GOAL OF THE EXERCISE: Among the entries below, only the lines starting at the one with "Shut-off fittings (76, 483)" and ending at the one with "Все галереи модели (208, 1092)", both included, are to be printed exactly.

Stored data entries:
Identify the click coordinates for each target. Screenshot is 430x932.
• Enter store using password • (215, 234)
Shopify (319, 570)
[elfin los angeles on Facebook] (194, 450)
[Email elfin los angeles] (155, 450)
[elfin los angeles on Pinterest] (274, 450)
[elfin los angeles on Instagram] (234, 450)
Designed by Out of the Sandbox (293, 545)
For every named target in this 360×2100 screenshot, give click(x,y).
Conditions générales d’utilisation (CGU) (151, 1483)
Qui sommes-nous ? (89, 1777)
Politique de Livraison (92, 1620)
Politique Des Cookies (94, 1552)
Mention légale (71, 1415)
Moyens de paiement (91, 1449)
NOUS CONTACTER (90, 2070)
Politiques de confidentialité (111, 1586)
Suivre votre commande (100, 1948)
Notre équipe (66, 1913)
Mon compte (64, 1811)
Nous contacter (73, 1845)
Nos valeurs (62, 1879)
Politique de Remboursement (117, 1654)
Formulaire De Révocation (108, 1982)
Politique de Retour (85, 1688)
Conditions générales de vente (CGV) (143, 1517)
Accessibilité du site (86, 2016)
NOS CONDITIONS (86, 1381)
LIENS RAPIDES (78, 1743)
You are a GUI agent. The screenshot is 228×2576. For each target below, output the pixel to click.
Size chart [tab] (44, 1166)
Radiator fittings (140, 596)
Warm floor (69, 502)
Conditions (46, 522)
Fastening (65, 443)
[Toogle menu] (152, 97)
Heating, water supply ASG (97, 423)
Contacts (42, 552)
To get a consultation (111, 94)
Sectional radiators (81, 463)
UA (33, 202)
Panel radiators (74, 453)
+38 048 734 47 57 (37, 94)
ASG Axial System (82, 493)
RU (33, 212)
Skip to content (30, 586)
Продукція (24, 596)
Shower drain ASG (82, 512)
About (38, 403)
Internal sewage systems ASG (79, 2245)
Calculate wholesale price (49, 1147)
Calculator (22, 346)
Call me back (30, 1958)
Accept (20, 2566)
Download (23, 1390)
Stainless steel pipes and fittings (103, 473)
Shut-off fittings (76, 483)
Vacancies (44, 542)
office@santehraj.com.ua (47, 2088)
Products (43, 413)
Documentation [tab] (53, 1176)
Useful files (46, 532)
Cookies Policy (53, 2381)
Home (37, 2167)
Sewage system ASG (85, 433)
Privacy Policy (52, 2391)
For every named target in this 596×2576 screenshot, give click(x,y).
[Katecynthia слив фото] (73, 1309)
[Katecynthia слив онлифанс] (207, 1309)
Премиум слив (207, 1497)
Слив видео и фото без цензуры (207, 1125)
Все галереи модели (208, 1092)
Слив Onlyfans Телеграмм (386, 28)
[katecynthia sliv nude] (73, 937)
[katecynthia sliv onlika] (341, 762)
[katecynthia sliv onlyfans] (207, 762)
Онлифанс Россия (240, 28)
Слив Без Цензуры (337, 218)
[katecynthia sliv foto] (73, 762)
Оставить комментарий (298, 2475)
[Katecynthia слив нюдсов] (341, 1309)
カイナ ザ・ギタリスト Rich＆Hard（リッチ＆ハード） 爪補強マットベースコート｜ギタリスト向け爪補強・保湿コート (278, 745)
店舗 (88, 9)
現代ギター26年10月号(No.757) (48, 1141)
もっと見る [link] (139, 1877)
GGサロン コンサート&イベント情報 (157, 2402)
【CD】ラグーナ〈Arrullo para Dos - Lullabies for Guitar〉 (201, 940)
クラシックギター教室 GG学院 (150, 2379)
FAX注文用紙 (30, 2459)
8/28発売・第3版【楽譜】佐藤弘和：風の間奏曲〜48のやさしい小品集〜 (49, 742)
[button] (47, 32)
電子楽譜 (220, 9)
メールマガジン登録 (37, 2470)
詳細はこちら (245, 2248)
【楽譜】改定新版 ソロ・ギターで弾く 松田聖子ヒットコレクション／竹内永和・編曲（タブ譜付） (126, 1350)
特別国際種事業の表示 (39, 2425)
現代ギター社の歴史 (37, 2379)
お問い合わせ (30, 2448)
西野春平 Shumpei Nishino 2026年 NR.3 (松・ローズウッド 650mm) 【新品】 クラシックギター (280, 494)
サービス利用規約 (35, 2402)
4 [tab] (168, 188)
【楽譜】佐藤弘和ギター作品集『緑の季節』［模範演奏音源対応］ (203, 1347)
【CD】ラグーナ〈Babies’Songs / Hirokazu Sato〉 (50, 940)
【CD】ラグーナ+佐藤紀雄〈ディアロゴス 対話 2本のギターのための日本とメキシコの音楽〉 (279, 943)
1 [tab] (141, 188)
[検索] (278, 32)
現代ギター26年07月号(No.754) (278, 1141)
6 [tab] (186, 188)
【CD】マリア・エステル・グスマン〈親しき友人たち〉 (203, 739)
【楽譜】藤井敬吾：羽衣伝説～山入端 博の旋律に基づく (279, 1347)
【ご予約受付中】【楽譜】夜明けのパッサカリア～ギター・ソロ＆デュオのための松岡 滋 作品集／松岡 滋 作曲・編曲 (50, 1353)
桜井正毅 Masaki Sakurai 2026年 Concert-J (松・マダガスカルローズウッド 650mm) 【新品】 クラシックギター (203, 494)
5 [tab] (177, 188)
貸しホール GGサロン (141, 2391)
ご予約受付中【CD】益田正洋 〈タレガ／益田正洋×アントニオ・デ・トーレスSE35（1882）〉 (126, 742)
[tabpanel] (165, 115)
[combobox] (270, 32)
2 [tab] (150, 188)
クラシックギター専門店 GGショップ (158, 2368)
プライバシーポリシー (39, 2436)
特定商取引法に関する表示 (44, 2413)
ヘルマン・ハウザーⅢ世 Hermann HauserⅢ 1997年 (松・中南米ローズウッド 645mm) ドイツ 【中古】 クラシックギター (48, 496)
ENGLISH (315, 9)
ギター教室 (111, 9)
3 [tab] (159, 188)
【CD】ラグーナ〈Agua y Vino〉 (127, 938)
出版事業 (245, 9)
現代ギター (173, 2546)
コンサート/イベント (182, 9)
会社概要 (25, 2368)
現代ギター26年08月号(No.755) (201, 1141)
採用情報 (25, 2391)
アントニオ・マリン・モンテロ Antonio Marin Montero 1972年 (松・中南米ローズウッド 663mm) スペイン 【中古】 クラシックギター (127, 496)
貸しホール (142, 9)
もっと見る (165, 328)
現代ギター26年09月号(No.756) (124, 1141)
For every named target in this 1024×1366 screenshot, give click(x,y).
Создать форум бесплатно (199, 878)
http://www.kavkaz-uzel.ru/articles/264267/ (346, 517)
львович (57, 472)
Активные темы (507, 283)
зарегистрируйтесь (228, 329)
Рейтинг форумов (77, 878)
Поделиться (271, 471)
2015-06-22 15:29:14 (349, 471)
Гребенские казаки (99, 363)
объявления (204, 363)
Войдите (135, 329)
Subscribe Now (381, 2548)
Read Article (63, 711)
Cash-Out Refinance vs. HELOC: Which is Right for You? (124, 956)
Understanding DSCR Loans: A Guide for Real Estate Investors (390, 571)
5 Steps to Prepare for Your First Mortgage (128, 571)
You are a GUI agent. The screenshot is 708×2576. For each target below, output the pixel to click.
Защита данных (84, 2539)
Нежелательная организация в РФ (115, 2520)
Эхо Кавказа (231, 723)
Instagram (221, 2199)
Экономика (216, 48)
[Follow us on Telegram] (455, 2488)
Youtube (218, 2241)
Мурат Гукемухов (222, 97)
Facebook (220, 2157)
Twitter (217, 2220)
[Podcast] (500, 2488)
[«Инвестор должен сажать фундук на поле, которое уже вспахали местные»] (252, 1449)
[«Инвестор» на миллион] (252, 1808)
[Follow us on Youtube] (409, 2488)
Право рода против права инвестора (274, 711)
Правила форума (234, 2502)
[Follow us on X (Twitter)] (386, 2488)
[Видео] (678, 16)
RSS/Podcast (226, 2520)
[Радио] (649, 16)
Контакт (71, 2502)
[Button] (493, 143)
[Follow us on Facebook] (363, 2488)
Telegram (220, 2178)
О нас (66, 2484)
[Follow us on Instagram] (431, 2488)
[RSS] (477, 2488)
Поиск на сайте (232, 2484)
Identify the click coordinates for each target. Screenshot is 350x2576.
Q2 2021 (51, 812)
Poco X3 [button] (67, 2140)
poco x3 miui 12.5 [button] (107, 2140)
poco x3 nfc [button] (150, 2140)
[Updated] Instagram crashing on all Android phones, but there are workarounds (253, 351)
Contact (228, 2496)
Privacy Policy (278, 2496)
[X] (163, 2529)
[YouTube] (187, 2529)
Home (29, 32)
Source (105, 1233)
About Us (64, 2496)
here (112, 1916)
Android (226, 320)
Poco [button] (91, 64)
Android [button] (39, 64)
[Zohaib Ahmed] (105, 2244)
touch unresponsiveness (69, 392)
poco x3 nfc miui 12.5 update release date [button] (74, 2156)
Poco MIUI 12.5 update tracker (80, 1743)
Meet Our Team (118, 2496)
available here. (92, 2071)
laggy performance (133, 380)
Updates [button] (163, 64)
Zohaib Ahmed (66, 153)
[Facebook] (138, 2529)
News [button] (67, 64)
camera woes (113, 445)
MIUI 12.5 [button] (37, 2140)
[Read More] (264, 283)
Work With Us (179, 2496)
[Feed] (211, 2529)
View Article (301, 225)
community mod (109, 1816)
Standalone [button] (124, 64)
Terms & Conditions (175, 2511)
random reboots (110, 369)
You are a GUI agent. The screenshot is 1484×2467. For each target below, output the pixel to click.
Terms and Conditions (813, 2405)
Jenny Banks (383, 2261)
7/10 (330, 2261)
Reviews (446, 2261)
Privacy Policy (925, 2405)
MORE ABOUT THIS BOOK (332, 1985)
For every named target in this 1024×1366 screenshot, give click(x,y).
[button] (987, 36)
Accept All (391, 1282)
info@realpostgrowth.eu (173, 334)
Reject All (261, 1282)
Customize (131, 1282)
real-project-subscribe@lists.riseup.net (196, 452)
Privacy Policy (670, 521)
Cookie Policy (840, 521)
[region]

ANSWER SECTION:
Shut-off fittings (76, 483)
Vacancies (44, 542)
office@santehraj.com.ua (47, 2088)
Products (43, 413)
Documentation [tab] (53, 1176)
Useful files (46, 532)
Cookies Policy (53, 2381)
Home (37, 2167)
Sewage system ASG (85, 433)
Privacy Policy (52, 2391)
For every named target in this 596×2576 screenshot, give click(x,y).
[Katecynthia слив фото] (73, 1309)
[Katecynthia слив онлифанс] (207, 1309)
Премиум слив (207, 1497)
Слив видео и фото без цензуры (207, 1125)
Все галереи модели (208, 1092)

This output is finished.